La location de mode : adieu la propriété ?

Pour sortir de l’ultraconsumérisme, les e-entrepreneurs voient dans le Net ou les applications une façon de renouveler et moderniser la location, démocratisée par les précurseurs Vestiaire Collective ou Vide-Dressing. Avec leurs innovations, la location apparaît comme une solution désirable et pleine

de ressources.

« Tous les modèles de recyclage et de non possession » sont en train de progresser, lâche Valérie Moatti, de l’ESCP, spécialisée en mode et innovation. Ralph Mansour, jeune entrepreneur, a lui aussi fait ce constat. Face aux énormes gâchis de la fast fashion, il en vient à envisager le concept de location, mais adapté, sur-mesure, aux besoins et aux goûts de la cliente : LeCloset est né. Ce site de location de box de vêtements illimitée par abonnement, permet une sélection mensuelle de trois vêtements et d’un accessoire pour la somme de 49 euros, mais équivalent de 1000 euros de shopping. « Pour la cliente, c’est assez confortable, puisque nous prenons en charge le lavage et le repassage. Nous lui donnons la possibilité de plus de shopping, mais de façon plus responsable, et enfin, le changement peut être permanent ». Mais c’est aussi une façon de « dématérialiser la mode », comme cela a déjà été fait en musique avec Spotify. Les nouvelles technologies changent-elles définitivement la donne ? Le public- essentiellement féminin pour le moment- est en tout cas conquis : the Closet peut se targuer d’une communauté de 5000 fashionistas. Ces dernières apprécient la liberté du concept, la possibilité d’acquérir le vêtement au cas où elles le souhaiteraient, et à des tarifs préférentiels, de moins 30% à moins 80% de réduction pour les vêtements « en fin de vie ». Pour toucher un grand public, « nous cherchons des pièces mode sans être trop pointus, avec une petite pointe d’originalité, et nous préférons des sélections régulières plutôt que de coller au calendrier avec deux collections par an ».
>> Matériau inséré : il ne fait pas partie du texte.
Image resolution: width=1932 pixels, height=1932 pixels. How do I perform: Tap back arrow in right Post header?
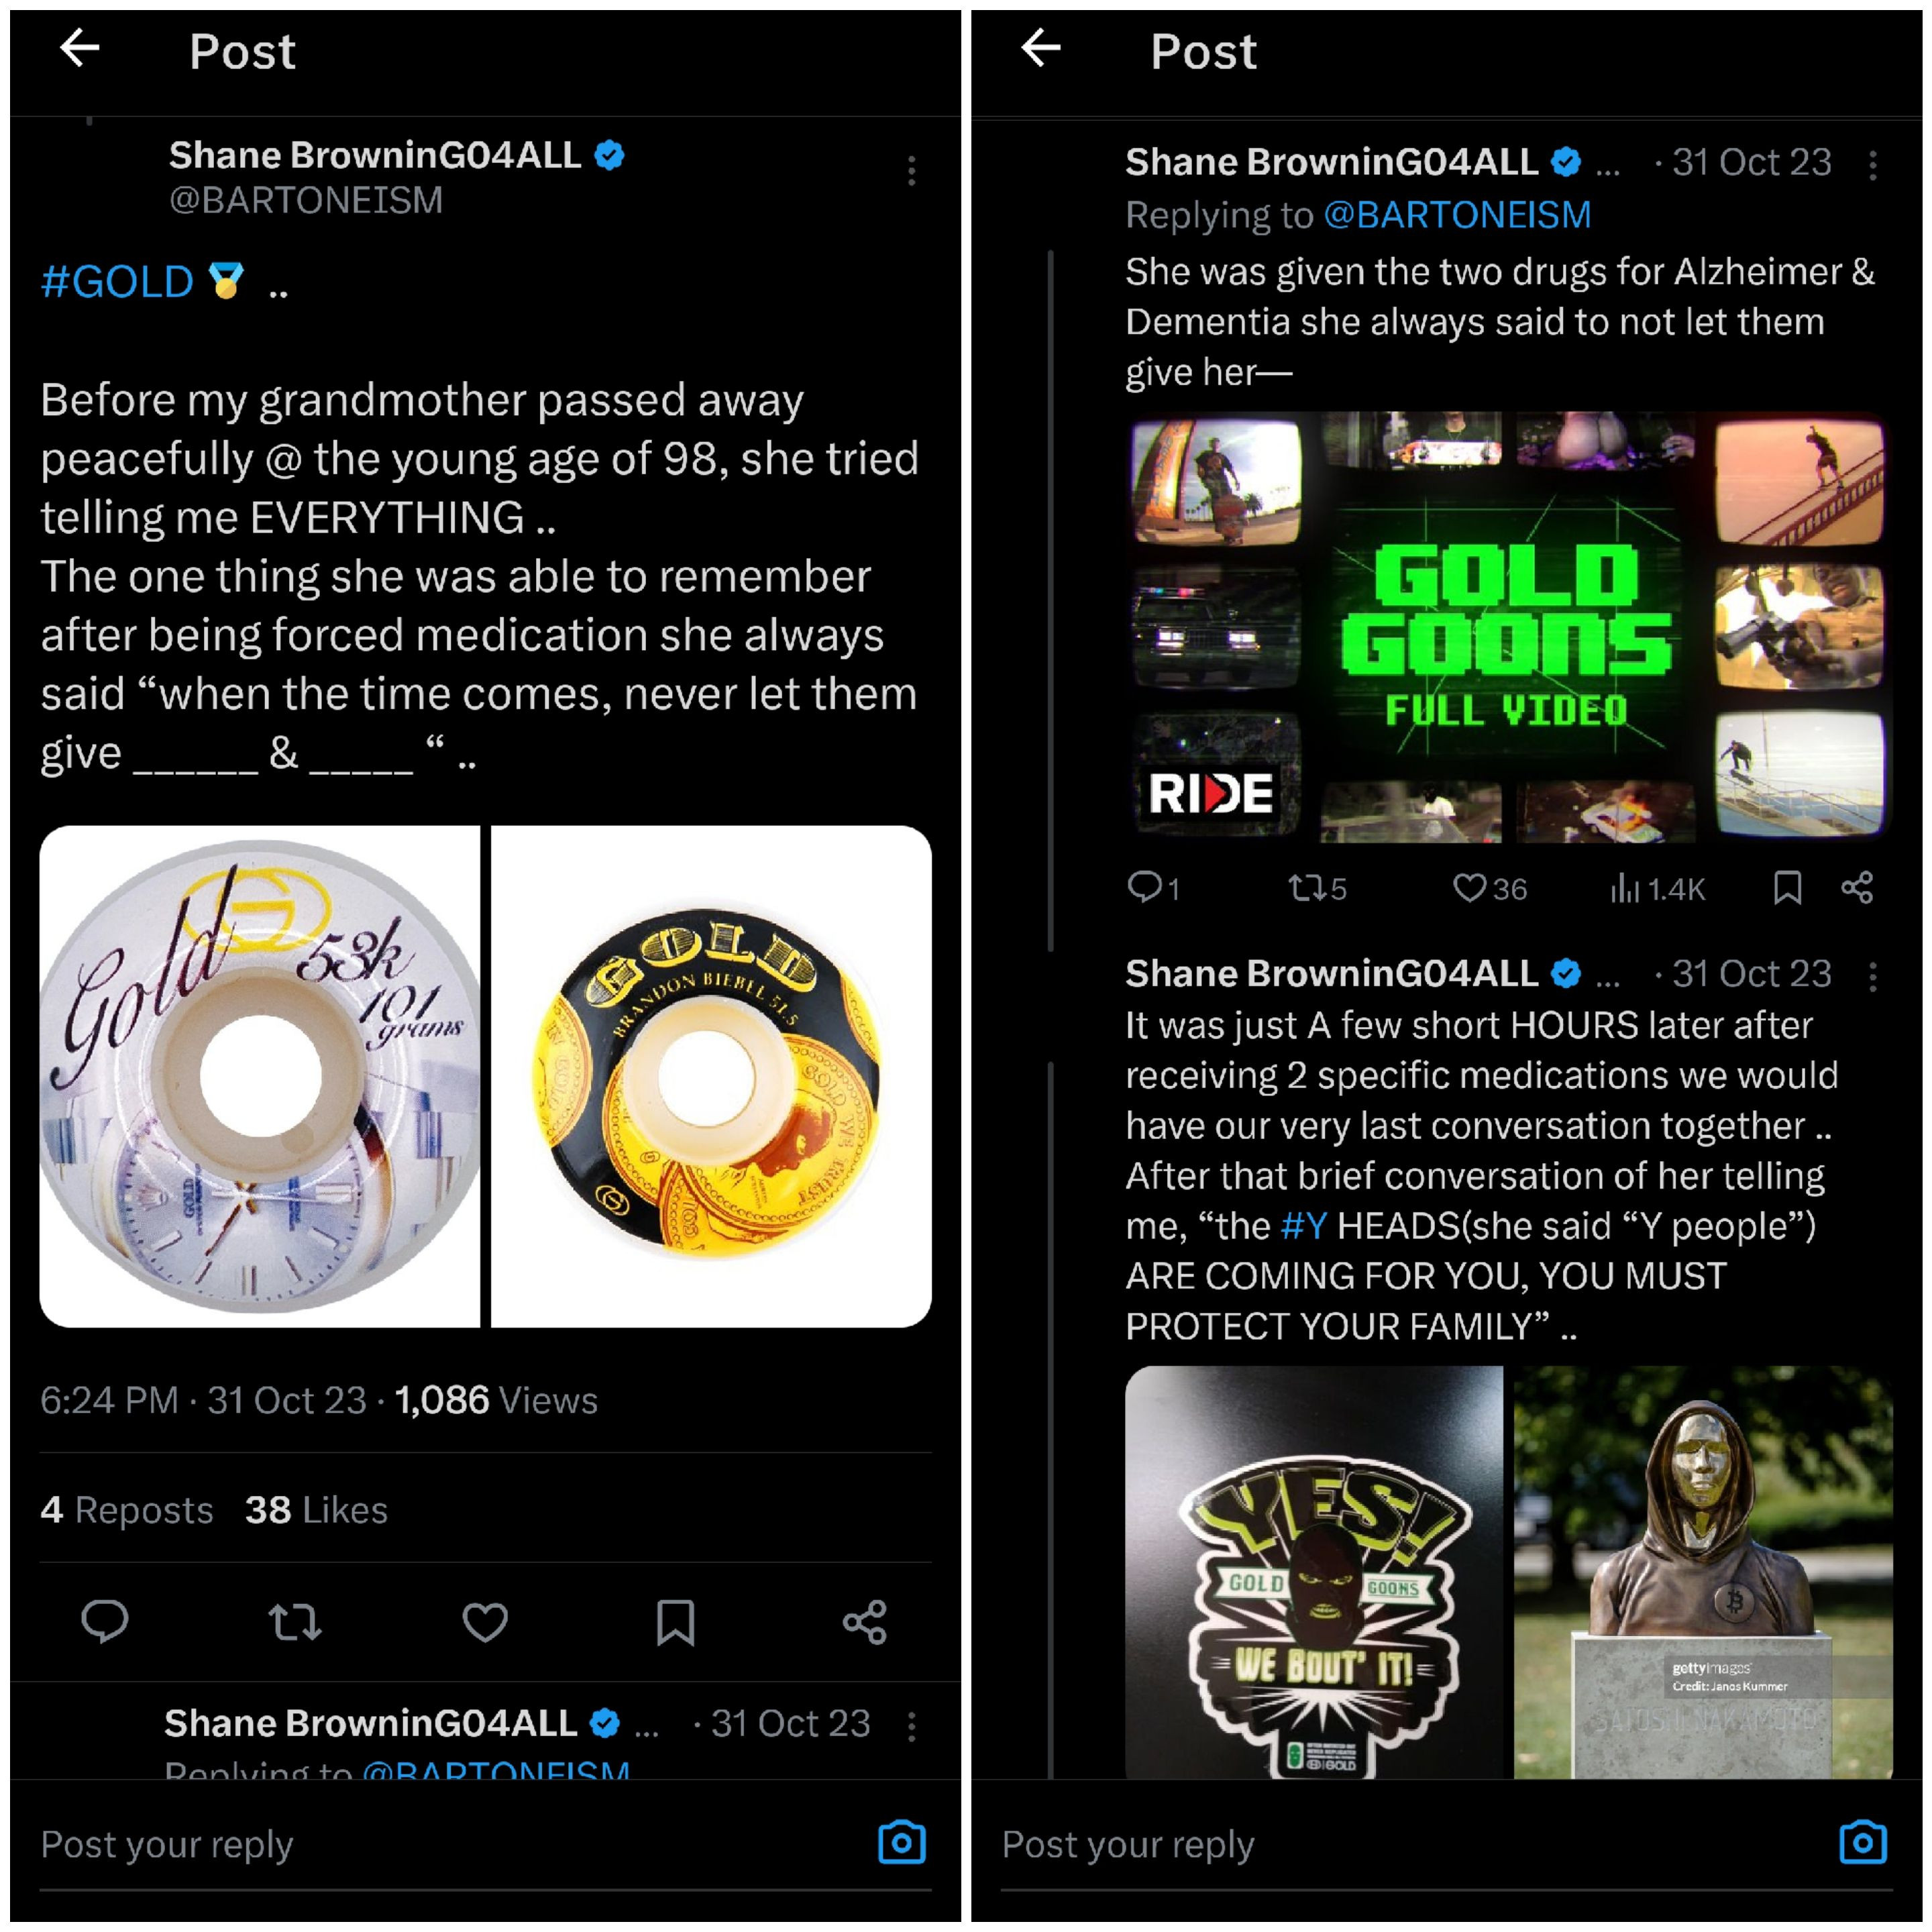tap(1041, 48)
Pour Ralph Mansour, il est clair que la location « permet de donner une seconde vie à des vêtements déjà portés, et de les proposer ces vêtements à une communauté ». Dans cette veine de consommer moins, il prévoit déjà de proposer des services « aux femmes enceintes », dont la morphologie change beaucoup et qui seront sans doute ravies de louer les vêtements de façon temporaire.
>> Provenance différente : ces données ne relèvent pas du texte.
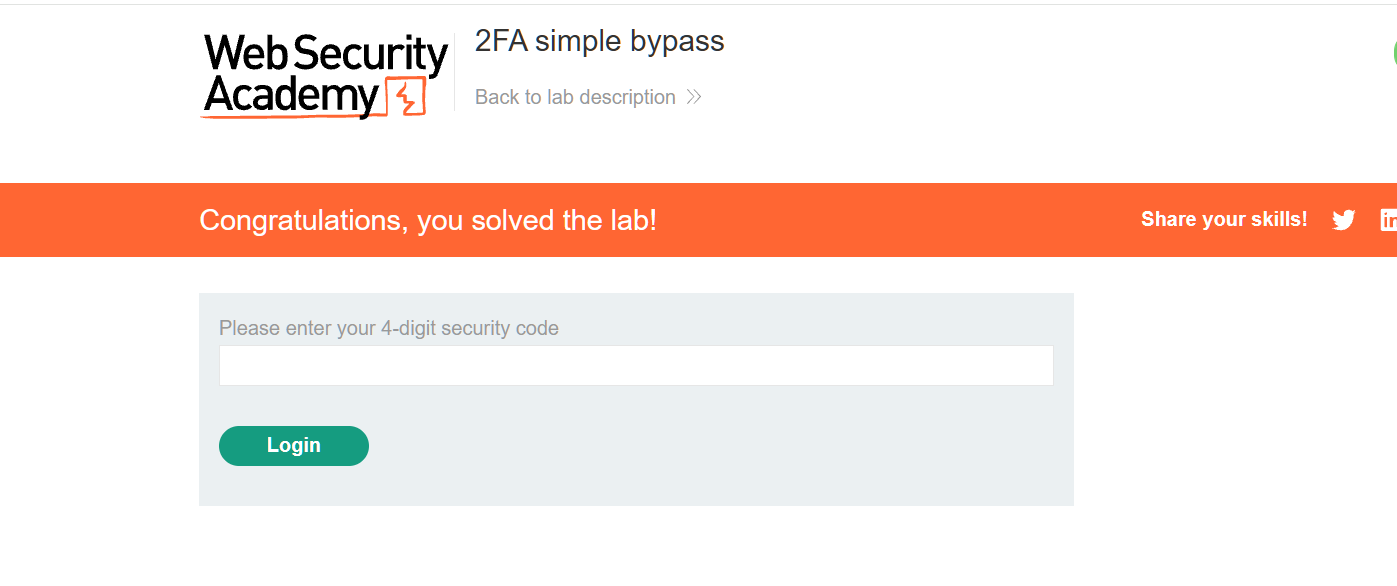1397x586 pixels.
Task: Click the LinkedIn share icon
Action: point(1388,220)
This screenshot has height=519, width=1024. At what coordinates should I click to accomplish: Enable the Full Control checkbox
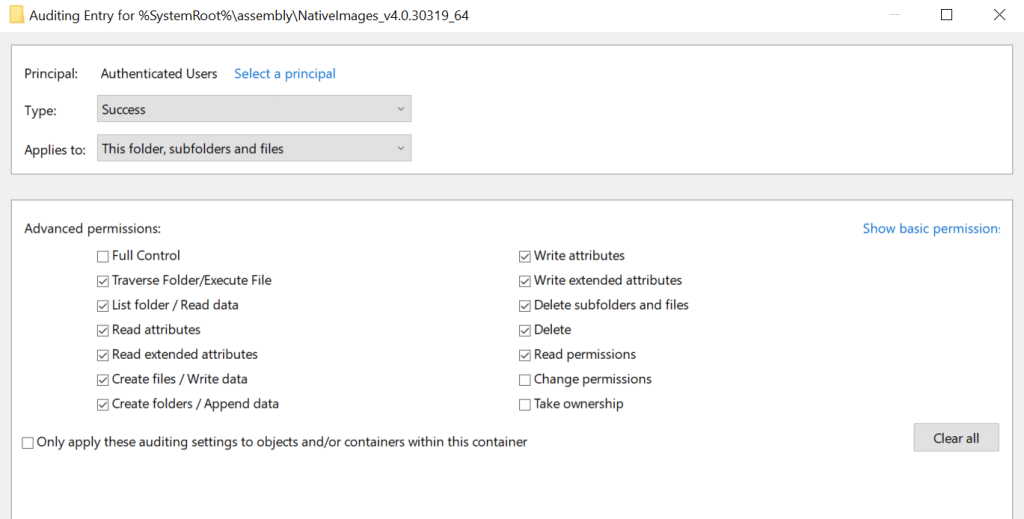103,256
Ces trois arguments principaux – modes de consommations plus responsables, plus de shopping et du changement régulière » -, Delphina Tomaszewska, fondatrice de Dresswing, y adhère complètement. La trentenaire s’est servi de son expérience personnelle pour créer Dresswing. Elle a un déclic quand elle se fait prêter une robe de créateur par une amie de Sao Polo : pourquoi ne pas permettre à des fashionistas de louer leurs vêtements de marque à celles qui en auraient besoin pour une occasion ? Inspirée par la success story de Rent The Runway aux Etats-Unis, qui a levé 100 millions de dollars et a récemment été valorisé à 1 milliard, Delphina planche sur son projet, qui prend d’abord la forme d’un site Internet, et depuis janvier d’une application. Une façon de répondre au besoin d’instantanéité dans la gestion des locations. « Notre devise c’est ‘’Les plus beaux dressings de Paris… Dans votre poche’’ ». Alléchant, quand on sait qu’« une femme ne porte en moyenne que 20% de son dressing »… Combien de trésors qui dorment rendus accessibles le temps d’une soirée ! Pour monétiser ses pièces, le seul critère est que les vêtements aient une valeur d’au moins 200 euros en boutique. Une fois l’article sélectionné, la propriétaire prend une photo ou si elle met plus de dix articles en location, bénéficie d’un shooting photo pour mieux mettre en valeur ses vêtements.

Delphina est pleine de nouvelles idées pour l’avenir : des newsletters, des portraits des membres de la communauté, et des algorithmes plus fins pour rendre les dressings encore plus intelligents, se basant sur des critères de taille et de ressemblance de looks. Désormais, la location se fait intelligente, chic et digitale ! Et elle le reconnait, depuis qu’elle a lancé Dresswing, Delphina ne va plus aussi souvent chez les vendeurs de fast fashion : ses habitudes de consommation ont évolué. Et même si, chez ses clientes, l’idée d’économie n’est peut-être pas l’argument numéro un, moins consommer mais profiter à l’infini de nouveaux looks sonne comme une promesse de lendemains qui chantent.